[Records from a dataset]
-=-=-=-=-
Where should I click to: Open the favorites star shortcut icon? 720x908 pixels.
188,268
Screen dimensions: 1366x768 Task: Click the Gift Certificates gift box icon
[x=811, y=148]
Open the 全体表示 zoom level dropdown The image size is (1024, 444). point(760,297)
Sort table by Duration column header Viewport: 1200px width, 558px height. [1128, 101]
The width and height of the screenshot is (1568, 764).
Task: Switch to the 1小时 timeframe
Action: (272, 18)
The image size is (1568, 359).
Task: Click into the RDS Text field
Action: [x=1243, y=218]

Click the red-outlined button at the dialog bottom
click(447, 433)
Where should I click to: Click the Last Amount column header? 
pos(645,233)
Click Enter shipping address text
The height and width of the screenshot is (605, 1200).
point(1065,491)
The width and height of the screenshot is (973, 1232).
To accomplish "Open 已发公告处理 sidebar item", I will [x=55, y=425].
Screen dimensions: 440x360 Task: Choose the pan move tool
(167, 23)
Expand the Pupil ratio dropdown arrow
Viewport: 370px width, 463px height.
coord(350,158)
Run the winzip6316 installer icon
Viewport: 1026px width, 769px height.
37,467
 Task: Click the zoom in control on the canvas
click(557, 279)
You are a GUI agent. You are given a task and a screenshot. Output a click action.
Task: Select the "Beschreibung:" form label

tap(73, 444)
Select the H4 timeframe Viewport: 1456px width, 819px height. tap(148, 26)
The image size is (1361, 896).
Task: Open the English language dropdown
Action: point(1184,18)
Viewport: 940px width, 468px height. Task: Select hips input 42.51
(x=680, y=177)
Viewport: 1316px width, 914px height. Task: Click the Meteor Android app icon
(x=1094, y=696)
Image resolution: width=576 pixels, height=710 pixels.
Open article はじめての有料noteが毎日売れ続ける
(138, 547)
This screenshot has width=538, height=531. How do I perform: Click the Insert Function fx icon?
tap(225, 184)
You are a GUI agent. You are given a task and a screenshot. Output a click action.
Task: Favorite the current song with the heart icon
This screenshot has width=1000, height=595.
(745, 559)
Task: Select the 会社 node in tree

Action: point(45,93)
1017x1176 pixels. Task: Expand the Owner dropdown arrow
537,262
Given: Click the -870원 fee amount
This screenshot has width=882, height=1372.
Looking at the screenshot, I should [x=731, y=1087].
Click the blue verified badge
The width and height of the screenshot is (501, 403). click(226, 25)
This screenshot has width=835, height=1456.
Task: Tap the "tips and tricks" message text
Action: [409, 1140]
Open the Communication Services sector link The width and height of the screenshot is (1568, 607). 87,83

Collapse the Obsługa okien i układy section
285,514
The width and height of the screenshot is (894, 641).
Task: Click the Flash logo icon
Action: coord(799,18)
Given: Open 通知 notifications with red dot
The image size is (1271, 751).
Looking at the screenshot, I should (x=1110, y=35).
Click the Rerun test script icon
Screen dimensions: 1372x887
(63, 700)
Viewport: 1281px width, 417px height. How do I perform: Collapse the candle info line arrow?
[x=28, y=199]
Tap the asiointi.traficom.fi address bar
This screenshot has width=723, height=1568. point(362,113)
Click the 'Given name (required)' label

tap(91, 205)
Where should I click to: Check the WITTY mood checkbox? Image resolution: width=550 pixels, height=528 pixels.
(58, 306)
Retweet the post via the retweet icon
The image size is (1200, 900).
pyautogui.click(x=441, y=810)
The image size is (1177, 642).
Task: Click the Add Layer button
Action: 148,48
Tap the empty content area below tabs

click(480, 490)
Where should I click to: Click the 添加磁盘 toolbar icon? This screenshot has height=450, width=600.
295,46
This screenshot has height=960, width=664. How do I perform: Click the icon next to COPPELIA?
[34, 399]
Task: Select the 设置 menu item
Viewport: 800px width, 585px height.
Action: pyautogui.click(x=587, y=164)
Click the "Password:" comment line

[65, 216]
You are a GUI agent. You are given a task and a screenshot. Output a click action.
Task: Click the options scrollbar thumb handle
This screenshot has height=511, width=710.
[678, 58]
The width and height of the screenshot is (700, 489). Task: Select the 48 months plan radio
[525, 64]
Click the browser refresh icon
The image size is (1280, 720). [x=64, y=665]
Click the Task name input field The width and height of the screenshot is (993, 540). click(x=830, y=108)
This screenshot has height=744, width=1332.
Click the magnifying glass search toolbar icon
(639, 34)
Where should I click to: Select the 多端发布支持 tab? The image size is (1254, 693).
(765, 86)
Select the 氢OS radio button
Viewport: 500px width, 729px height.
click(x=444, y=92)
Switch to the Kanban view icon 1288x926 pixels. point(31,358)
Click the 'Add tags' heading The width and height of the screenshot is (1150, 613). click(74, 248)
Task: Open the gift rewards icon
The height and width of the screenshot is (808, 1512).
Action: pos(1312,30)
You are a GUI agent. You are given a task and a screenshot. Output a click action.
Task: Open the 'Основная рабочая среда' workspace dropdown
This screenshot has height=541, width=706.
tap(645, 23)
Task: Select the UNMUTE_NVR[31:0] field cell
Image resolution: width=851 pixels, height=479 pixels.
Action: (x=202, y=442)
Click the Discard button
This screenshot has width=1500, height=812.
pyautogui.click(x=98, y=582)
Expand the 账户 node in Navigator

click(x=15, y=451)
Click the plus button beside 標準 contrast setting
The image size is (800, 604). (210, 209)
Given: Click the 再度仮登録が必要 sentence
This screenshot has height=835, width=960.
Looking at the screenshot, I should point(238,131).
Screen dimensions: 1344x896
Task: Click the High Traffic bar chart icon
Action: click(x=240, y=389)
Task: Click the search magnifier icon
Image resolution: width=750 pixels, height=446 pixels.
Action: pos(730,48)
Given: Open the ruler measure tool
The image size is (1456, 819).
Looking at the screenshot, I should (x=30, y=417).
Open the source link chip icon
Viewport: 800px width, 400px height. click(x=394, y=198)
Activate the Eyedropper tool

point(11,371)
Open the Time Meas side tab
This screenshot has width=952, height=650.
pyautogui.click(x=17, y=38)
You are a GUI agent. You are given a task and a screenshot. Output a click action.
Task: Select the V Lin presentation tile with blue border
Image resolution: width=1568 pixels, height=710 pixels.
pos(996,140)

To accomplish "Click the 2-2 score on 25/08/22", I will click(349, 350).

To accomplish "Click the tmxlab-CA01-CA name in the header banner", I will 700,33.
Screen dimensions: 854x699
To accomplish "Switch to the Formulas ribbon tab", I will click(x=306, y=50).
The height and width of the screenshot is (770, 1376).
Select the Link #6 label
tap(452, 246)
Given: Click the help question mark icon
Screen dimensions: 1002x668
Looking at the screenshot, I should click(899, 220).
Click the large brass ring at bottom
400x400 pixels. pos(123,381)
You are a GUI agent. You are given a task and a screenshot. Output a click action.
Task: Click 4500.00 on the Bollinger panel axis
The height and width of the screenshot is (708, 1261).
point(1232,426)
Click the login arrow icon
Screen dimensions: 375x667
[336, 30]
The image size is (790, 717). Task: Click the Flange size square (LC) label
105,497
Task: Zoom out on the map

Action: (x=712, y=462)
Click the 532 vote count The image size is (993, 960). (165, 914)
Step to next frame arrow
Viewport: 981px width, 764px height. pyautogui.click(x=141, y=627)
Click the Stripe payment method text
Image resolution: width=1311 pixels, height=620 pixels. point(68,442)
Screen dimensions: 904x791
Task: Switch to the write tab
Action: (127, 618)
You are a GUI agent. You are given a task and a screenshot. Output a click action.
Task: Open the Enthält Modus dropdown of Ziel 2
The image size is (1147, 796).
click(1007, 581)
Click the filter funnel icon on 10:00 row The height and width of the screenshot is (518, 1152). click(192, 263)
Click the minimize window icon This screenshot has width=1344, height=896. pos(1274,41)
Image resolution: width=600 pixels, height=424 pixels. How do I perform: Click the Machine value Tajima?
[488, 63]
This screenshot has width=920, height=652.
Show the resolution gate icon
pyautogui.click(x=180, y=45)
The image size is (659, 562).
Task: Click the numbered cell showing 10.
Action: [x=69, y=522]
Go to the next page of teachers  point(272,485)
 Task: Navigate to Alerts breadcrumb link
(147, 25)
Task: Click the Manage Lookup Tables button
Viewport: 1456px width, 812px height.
-=-=-=-=-
* **Task objective**
The output should be exactly the lines above from the line containing "Where should I click to: Click the 添加磁盘" to the line containing "Task: Select the 设置 menu item", inclusive, with no other lines.

* **Exercise result**
Where should I click to: Click the 添加磁盘 toolbar icon? This screenshot has height=450, width=600.
295,46
This screenshot has height=960, width=664. How do I perform: Click the icon next to COPPELIA?
[34, 399]
Task: Select the 设置 menu item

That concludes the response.